New plant breeding techniques

New types of genetic modifications are under development through new plant breeding techniques. Overviews of these techniques have been published by Lusser et al. [104, 105]. These techniques might also fall under existing or new legislation, and should new legislation be needed, this would require the sort of control and traceability systems that are in place for conventional GMOs. This will pose challenges to testing laboratories, as the current detection and quantification methodologies might well be insufficient. For plants produced with ZFN-3 technology (i.e. targeted insertion of larger sequences, and even whole genes) and for cisgenic/intragenic plants, detection and quantification would be possible if information on the flanking sequences is available. For plants produced with the ZFN-1 and ZFN-2 techniques (i.e. targeted modifications of a single or a few nucleotides) or with oligonucleotide-directed mutagenesis, detection and quantification would also be possible with prior information of the nucleotide sequences flanking the introduced modification. However, the same genome modifications might be generated by other mutagenesis techniques or by natural genetic variation. Without prior knowledge, detection and quantification of such small modifications, this will require more complex technologies (e.g. full genome sequencing) and extensive background sequence information. As a further and greater challenge, there is the detection of organisms in which gene silencing is obtained through DNA and/or histone methylation (RNA-dependent DNA methylation), where the DNA sequence itself is not modified. In this case, it is not possible to differentiate analytically between the naturally induced methylation patterns and those induced by the deliberate use of RNA-dependent DNA methylation.

Conclusions

In the field of GMO quantification, qPCR is still the method of choice. For comparability of results among laboratories across the world, it is crucial that the methods used are correctly validated and that in the everyday analysis, all possible sources of bias are taken into account and controlled for, such as the quantity of extracted DNA, the presence of inhibitors and the quality of the reference materials. Considerable efforts have been invested in the understanding and critical evaluation of this technology.

However, as a result of the steadily increasing number of GMOs developed and approved worldwide, the present qPCR methodology is no longer fully suited to purpose. It is expected that in the near future new approaches, like dPCR with the ability of absolute quantification, and better sequencing technologies with the generation of large amounts of data in single experiments, will find their appropriate place in the world of GMO detection and quantification. Ideally, the combination of multitarget screening systems for the detection of several GMOs in single samples would be the method of choice for the constantly increasing number of GMOs [63, 106108], along with the possibility for simultaneous quantification.

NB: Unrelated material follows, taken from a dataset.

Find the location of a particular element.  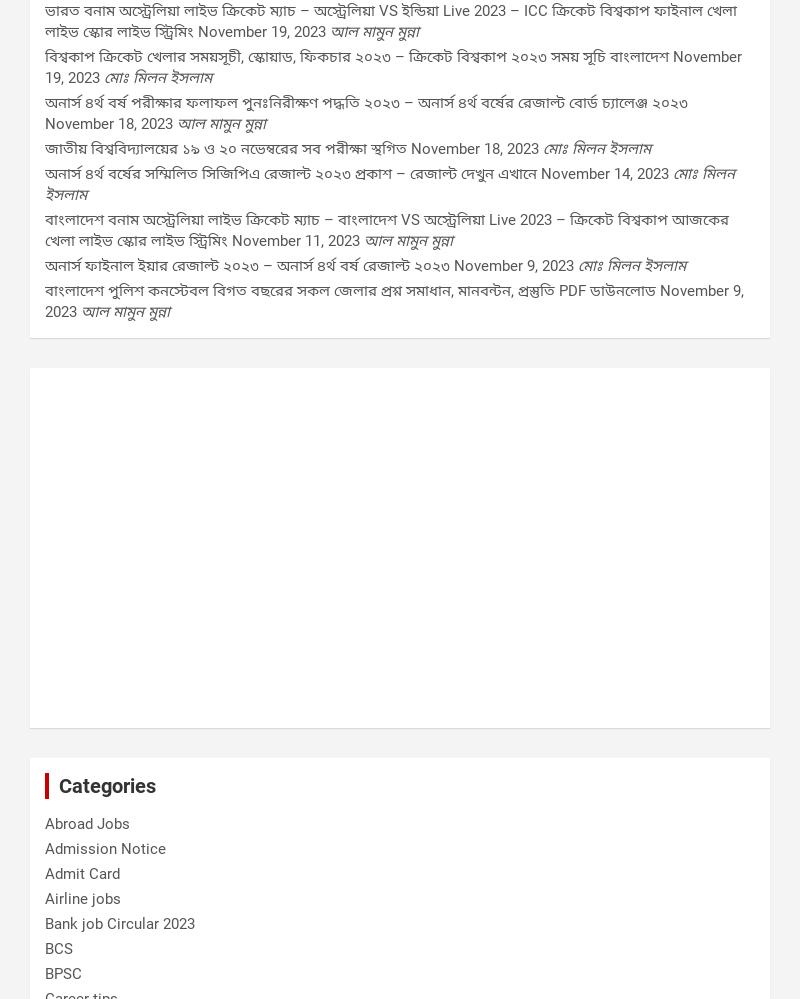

A recently started EU FP7 project “Development of Cost efficient Advanced DNA-based methods for specific Traceability issues and High Level On-site applicatioNs” (DECATHLON) will bring a new dimension to this situation. This investigation is horizontally linking three areas using molecular methods for detection, identification and quantification of food pathogens, GMOs, and other customs-related issues of plants and endangered animal species. In this way, new knowledge on relevant molecular biological and bioinformatics methods will be developed, and also minimum performance requirements will be set for these new methodologies.